Let’s face it, not only are smartphones pricey, but a monthly wireless data plan can also be a big expense. Needless to say, every minute counts. Smartphone users have come to depend on the efficiency of BlackBerry apps. Thankfully, applications developed using the new Push API will prove to be just as network efficient, if not more so. This is where the money-saving network efficiency comes in.
Polling requests and responses are obviously a small cost, but as we all know the cost can add up quickly with frequent polling intervals across multiple applications. The Push API ensures that applications don’t repeatedly poll servers for new data, thus saving money. It’s also important to keep in mind that BlackBerry’s new Push API is designed to push large amounts of data. As a matter of fact, content providers can push up to 8KB of data to a smartphone with any request. If there is more data available, a user can determine whether or not they want to retrieve it. This new concept is key, as it provides an unprecedented measure of control over how data is transferred and consequently paid for.
If these other benefits haven’t been impressive enough, this one may do the trick. It has been shown that BlackBerry applications developed using the Push API can greatly reduce the impact of network latency. It’s a fact that data transfer rates are much slower than wireless connections because wireless networks have less bandwidth than wired networks. The BlackBerry Push API, on the other hand, delivers data to smartphones seemingly in the background without user involvement, meaning there’s no wait time from the perspective of the user. The most up-to-date data will be synchronized and made available on the user’s smartphone the second they open up the app.

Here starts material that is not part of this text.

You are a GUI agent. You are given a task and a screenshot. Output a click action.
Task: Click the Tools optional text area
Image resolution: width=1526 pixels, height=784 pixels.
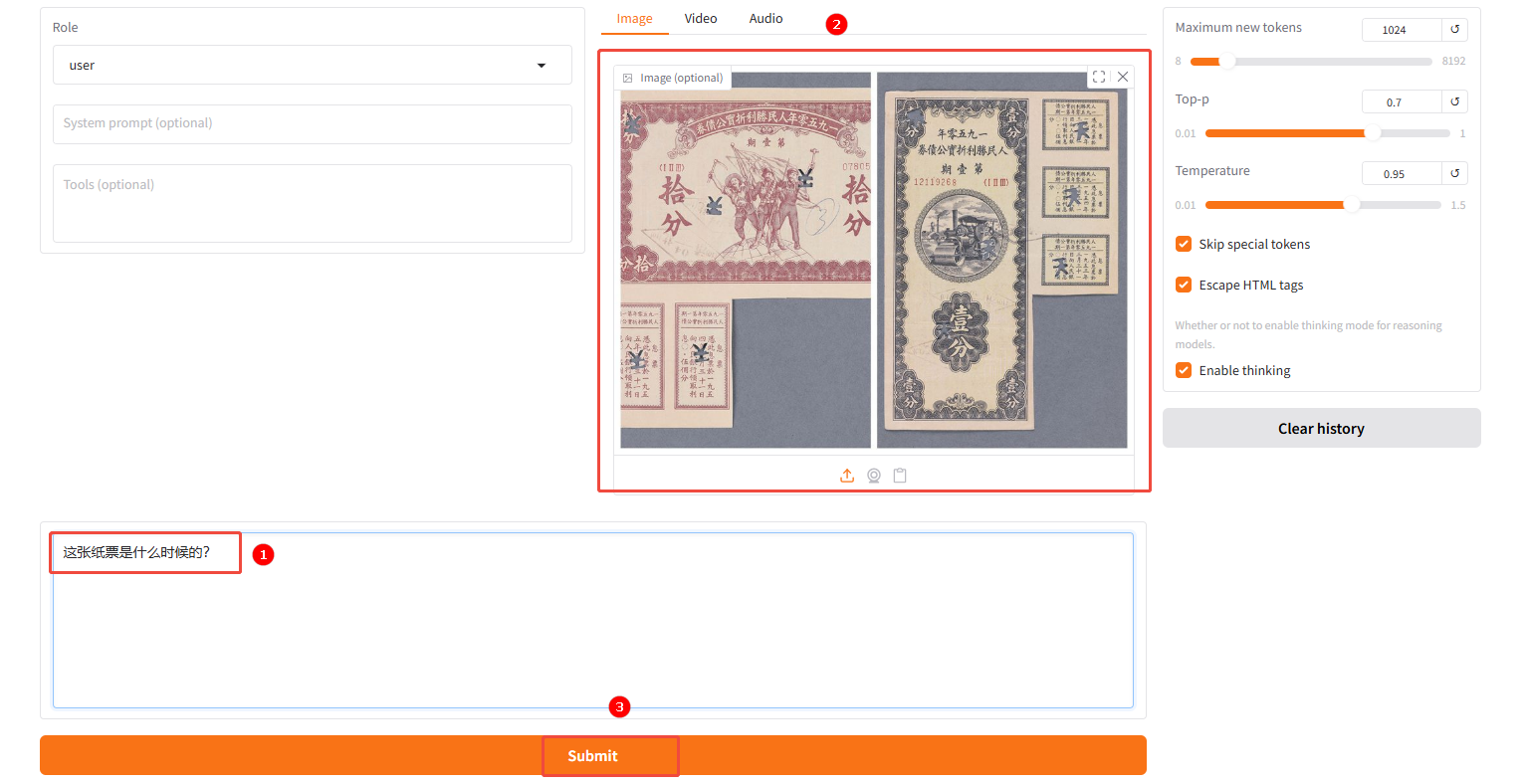pos(312,203)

The Push API is offered to ISV Alliance members, and by gaining access to this API, development partners can receive an even greater return on their investment. Essentially, any BlackBerry developer who can enhance their apps through the use of Push technology can also benefit from this user engagement because it drives more traffic back to money makers in the form of transaction, subscription, and advertising.
Lastly -- and perhaps the most appealing benefit to developers -- is the fact that there is basically no learning curve as it applies to Push technology. Any developer who’s familiar with PAP standards, and many are, is already set and knows all that’s necessary to begin pushing data to users. BlackBerry’s new Push API is obviously worth trying out. Aside from enabling developers to create better, more efficient apps, it also comes equipped with a wide array of thoughtful features that benefit everyone from investors, to users and developers.